I was a studious kid who hated any form of physical activity and when I was 9, the school took us to “Mount Blackstrap” just outside Saskatoon for skiing lessons. I did not even know how to SKATE!
When we got there, my stomach pain was so intense that I was successful in persuading the teacher to call my mother who thankfully came and rescued me. It was bad. I have never been back to a ski hill.
Anyway, you likely know where this is going. Last week’s conversation with five landlords to let them know Prairie Girl Bakery would not be paying its April 1st rent really sucked and if my brain didn’t already know that, my stomach certainly gave me the message.
I’ve never “not” paid a bill. In fact, I can’t recall ever paying a bill late. Hearing one of the property managers tell me that not paying anything was “just not good enough” was excruciating. But I survived that call and the others and I have to say, my stomach is better this week than last.

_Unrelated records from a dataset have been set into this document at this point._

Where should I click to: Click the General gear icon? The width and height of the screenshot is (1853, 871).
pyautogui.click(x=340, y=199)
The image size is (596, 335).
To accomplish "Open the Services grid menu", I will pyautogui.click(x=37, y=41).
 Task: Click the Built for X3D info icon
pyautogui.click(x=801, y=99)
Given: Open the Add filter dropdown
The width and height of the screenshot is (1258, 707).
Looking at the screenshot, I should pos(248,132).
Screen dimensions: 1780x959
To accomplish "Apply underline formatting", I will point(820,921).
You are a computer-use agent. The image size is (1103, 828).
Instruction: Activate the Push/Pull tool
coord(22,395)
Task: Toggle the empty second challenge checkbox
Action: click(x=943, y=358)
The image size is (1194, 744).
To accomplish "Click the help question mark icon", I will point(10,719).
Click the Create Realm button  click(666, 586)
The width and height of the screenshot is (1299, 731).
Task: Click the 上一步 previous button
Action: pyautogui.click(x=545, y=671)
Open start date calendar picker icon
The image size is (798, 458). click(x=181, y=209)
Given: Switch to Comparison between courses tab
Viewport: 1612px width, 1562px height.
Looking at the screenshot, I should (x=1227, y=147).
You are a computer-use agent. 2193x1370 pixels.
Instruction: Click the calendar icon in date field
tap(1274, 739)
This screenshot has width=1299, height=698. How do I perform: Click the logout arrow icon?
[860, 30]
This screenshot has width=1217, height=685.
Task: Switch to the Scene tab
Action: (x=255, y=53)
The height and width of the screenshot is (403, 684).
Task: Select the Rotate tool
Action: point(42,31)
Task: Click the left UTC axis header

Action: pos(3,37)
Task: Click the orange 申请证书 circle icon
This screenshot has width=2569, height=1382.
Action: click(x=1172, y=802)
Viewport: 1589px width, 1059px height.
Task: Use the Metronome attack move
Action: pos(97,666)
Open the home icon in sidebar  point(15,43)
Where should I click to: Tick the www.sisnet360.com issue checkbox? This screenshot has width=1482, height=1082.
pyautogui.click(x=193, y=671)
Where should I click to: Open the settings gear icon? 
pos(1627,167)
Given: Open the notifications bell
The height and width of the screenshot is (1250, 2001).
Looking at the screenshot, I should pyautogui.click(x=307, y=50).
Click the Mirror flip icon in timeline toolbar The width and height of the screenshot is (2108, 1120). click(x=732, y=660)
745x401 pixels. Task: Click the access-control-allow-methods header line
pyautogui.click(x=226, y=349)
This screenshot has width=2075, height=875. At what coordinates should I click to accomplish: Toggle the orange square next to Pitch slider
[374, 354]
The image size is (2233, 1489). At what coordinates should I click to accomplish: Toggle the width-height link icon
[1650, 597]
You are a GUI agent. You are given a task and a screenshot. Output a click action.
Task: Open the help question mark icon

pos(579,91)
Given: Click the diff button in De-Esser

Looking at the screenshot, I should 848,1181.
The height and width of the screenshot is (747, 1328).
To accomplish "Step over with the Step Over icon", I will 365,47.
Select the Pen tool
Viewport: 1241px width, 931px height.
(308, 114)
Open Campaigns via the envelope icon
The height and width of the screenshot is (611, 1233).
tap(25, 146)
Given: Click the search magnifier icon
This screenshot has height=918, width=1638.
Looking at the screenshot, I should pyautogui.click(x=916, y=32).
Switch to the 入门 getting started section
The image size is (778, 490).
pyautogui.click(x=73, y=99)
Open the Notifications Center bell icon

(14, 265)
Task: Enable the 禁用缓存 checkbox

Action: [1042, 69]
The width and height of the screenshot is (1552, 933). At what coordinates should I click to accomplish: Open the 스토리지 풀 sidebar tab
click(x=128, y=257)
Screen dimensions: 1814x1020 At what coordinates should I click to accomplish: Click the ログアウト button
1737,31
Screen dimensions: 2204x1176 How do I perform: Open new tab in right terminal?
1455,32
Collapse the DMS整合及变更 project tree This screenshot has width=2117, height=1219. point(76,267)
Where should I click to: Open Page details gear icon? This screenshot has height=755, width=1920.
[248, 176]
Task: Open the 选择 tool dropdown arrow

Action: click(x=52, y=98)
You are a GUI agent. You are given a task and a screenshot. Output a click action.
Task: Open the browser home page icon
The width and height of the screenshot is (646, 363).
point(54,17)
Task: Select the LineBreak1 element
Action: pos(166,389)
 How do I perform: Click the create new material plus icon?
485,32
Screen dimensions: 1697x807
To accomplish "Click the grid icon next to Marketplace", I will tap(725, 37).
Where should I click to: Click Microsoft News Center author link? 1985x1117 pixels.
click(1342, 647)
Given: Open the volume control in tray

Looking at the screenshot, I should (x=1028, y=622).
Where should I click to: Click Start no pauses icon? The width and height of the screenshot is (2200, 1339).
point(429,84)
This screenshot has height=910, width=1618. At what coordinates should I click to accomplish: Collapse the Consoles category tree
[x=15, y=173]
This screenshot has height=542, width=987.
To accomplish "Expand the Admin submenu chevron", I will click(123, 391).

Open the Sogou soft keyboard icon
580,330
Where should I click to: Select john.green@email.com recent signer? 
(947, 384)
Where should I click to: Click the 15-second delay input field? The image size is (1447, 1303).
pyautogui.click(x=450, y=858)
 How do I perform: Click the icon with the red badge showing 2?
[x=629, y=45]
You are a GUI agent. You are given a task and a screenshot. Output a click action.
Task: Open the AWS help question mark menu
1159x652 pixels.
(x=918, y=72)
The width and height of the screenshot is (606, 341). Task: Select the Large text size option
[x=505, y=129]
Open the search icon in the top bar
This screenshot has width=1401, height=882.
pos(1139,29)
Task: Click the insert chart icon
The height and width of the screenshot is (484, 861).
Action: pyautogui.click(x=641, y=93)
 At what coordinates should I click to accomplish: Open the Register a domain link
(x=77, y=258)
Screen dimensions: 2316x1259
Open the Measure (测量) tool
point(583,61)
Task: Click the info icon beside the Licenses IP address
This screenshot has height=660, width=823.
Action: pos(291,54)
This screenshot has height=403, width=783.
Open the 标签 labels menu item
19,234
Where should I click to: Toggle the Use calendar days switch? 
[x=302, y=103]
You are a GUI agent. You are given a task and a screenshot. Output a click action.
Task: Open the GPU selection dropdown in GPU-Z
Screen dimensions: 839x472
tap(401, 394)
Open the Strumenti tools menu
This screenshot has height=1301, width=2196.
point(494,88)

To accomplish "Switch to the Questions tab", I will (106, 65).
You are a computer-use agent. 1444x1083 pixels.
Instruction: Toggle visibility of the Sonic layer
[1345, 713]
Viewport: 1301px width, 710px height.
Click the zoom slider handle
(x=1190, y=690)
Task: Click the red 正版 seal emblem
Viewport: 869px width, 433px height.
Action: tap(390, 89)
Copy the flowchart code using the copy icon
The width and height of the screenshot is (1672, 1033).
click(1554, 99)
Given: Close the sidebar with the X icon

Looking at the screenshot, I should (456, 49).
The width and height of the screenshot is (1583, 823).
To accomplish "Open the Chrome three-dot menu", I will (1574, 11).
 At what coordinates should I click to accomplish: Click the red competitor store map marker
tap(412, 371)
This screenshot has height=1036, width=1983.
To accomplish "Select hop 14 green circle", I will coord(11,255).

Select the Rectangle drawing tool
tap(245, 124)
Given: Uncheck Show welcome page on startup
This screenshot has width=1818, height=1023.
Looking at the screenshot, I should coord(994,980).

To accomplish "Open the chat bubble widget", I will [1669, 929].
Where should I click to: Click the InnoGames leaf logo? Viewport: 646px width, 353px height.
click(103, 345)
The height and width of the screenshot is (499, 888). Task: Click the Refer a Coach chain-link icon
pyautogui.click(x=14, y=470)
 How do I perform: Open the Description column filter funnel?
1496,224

It’s interesting what you can do when you have no choice and also how freeing it is. Now that my business has deferred one month of rent, with May 1st looming, it feels like I have been given permission to think broadly and creatively about solutions.
The closure of Prairie Girl Bakery for an indefinite time is undeniably a problem but since it is the same problem being faced by every other small business owner, I’ve kind of relaxed. I want to think far and wide about this challenge. Why not? There is no playbook for how we will all get back from where we are right now, and when we ultimately know how the story ends, I think there will be some solutions that were better than others.
Over the years I’ve learned that my particular version of IBS does not like ambiguity but as the days and weeks go on, I see that at least the uncertainty itself is certain- none of us know where this is going. There’s a long road ahead, and lots of time to reflect.